LYON – France / Ville candidate

LYON – France / Ville candidate (1920 - 1968) La capitale de la gastronomie française est aussi celle qui a vu

LYON – France / Ville candidate (1920 – 1968)

La capitale de la gastronomie française est aussi celle qui a vu naître le cinéma. C’est une ville moderne, pionnière en matière de recherche chimique, pharmacologique et biotechnologique.

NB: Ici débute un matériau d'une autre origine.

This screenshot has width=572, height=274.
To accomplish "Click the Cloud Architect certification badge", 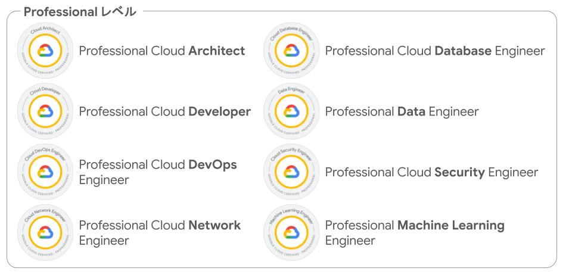I will point(45,51).
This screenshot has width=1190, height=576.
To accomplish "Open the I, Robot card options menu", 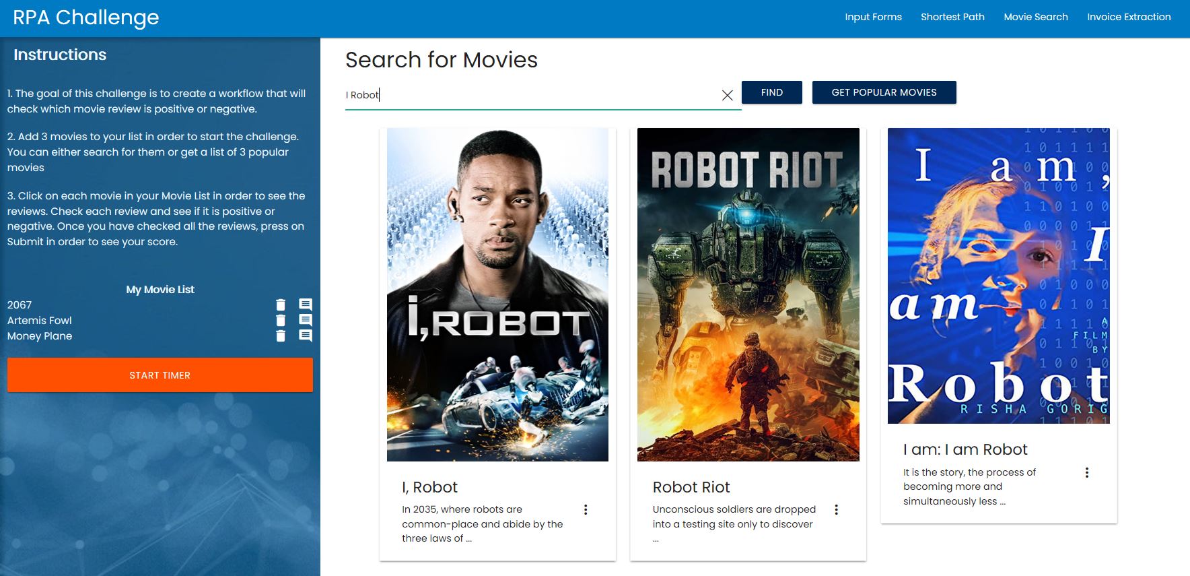I will [586, 510].

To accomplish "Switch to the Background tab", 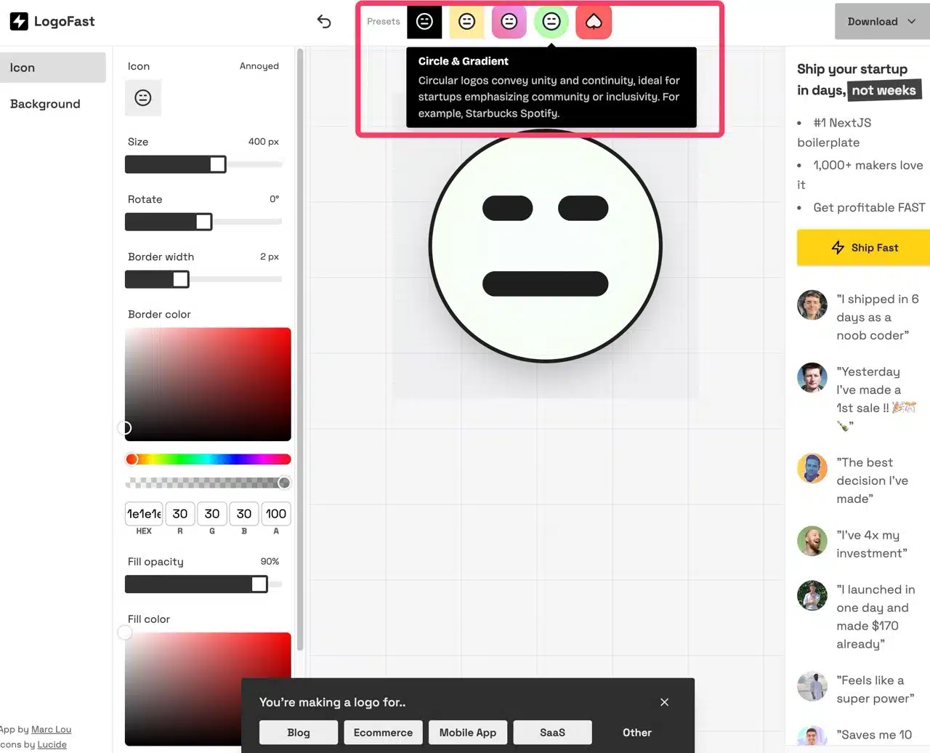I will pos(45,104).
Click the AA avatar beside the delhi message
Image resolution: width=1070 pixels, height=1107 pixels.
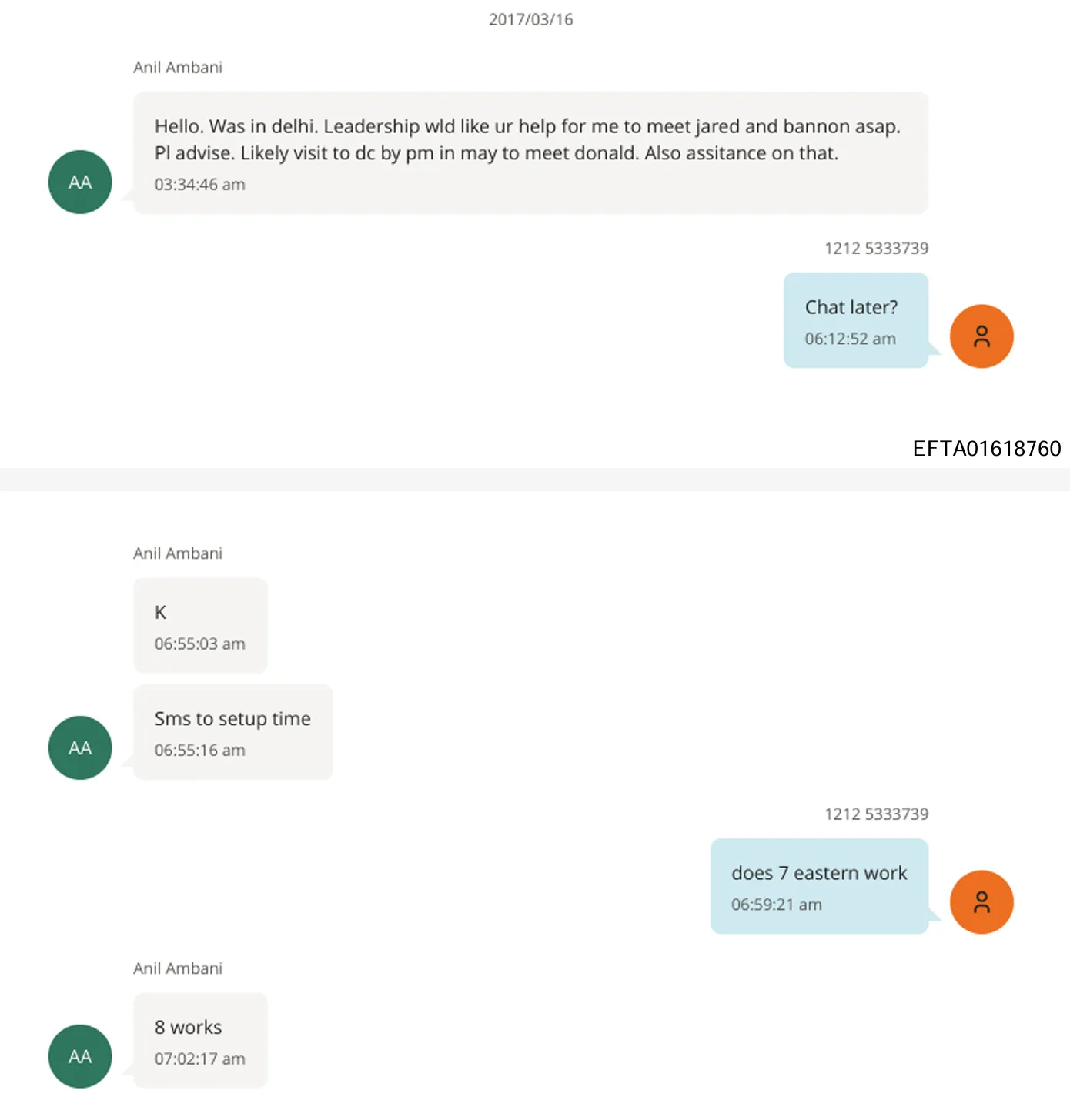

À trois reprises, celle qu’on surnomme « la capitale des Gaules » aura cherché à organiser les Jeux olympiques. Les trois fois, elle sera écartée avant le choix final. En 1920, c’est le maire de la ville, Edouard Herriot, qui retire la candidature de la ville au profit d’Anvers. En 1924, la ville est de nouveau candidate, mais Pierre de Coubertin préfère Paris. Dans l’espoir d’accueillir les Jeux de 1924, la ville de Lyon avait pourtant fait construire dans le quartier de Gerland, la Grande Halle des abattoirs et le stade de Gerland.

 

La plus sérieuse candidature de Lyon est organisée pour les Jeux de 1968. Le projet est envisagé dès 1958, à l’époque où le maire Louis Pradel prépare un grand plan de construction d’équipements sportifs pour que la ville soit la mieux équipée de France.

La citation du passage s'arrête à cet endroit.